(Instruction)
Count the lines in the data below that contain the string "give", treating uppercase and lowercase letters as different. Reply with the number alone.

::::::

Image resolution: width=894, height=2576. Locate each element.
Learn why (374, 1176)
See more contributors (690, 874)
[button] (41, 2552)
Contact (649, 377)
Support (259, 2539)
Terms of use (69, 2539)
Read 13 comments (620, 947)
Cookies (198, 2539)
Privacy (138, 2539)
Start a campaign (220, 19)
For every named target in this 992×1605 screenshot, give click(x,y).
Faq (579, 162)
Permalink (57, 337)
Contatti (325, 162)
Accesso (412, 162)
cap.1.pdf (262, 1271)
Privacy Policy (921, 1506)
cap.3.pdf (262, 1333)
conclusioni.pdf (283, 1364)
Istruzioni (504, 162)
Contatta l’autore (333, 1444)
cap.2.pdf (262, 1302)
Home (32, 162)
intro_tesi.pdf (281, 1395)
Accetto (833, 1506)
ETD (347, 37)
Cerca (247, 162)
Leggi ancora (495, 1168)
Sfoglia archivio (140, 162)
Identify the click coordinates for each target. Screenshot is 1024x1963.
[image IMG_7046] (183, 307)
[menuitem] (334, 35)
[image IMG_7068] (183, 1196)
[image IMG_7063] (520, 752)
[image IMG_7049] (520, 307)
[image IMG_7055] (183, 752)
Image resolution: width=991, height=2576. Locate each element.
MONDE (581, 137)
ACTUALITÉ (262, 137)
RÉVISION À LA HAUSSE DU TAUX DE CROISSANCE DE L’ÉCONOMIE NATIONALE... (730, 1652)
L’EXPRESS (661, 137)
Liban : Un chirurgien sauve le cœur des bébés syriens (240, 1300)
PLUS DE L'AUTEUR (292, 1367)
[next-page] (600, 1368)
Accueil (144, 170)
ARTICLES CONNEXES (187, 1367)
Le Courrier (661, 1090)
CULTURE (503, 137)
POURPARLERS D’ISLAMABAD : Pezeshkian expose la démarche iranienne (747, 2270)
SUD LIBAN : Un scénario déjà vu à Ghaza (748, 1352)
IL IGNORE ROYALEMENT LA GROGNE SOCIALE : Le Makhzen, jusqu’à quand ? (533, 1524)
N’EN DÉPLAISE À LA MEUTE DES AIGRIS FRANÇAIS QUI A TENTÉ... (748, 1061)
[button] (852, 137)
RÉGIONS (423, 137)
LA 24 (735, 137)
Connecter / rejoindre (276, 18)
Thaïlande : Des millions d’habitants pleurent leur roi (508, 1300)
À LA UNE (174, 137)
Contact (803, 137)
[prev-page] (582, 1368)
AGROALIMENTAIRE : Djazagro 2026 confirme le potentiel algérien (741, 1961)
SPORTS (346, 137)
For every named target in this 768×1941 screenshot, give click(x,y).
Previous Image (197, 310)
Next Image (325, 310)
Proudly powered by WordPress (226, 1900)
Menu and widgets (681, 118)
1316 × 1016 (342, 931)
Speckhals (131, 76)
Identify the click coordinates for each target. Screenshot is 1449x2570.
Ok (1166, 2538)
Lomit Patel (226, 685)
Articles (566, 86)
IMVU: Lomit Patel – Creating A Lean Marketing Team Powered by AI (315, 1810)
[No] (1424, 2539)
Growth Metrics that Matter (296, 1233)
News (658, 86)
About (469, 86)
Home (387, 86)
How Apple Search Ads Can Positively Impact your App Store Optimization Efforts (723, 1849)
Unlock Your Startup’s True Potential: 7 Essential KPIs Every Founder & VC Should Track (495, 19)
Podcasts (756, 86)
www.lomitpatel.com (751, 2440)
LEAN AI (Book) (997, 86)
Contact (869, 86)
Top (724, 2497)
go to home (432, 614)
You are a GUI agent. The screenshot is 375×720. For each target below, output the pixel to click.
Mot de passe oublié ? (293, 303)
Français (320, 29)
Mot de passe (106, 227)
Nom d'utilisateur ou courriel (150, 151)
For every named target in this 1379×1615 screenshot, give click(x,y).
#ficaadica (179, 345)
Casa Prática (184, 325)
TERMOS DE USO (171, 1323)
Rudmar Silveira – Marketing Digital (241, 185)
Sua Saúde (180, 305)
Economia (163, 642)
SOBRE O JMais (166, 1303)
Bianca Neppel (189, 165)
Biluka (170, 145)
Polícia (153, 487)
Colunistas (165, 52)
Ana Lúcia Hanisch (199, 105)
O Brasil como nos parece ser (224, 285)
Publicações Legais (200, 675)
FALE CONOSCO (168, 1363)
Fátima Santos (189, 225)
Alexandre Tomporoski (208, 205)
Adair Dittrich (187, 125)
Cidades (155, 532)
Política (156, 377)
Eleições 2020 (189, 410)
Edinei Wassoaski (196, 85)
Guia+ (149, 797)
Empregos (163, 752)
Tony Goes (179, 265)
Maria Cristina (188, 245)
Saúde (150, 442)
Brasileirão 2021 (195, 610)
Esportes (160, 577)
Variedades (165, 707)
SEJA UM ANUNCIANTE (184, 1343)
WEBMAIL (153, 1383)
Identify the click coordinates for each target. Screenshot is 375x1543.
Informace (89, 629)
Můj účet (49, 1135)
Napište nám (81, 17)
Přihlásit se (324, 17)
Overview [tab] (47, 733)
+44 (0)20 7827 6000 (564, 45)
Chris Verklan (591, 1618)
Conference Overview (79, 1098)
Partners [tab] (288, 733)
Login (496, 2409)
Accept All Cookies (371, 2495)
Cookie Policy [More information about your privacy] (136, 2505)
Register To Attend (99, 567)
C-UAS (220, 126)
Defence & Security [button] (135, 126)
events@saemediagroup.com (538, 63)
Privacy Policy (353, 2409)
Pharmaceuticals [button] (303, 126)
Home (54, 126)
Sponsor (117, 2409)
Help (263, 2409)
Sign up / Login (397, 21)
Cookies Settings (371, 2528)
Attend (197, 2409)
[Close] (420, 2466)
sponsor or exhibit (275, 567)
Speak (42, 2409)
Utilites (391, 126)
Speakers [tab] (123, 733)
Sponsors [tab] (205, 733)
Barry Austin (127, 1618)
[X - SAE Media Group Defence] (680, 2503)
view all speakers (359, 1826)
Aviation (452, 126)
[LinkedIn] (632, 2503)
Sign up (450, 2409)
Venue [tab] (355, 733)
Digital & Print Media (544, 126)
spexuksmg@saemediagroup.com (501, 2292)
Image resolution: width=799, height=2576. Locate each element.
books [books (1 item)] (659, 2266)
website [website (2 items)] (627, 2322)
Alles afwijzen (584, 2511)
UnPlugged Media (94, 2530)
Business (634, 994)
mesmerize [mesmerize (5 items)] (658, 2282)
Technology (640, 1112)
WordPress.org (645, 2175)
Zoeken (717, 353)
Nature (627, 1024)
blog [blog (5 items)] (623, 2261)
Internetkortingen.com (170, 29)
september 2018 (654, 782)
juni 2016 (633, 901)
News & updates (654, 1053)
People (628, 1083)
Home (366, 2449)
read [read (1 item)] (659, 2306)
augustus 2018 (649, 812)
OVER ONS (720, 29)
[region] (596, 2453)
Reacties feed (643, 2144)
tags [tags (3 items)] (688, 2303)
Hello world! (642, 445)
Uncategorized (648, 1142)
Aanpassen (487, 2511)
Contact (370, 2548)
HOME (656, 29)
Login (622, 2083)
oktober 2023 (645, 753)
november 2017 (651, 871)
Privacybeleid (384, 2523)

::::::

(Output)
3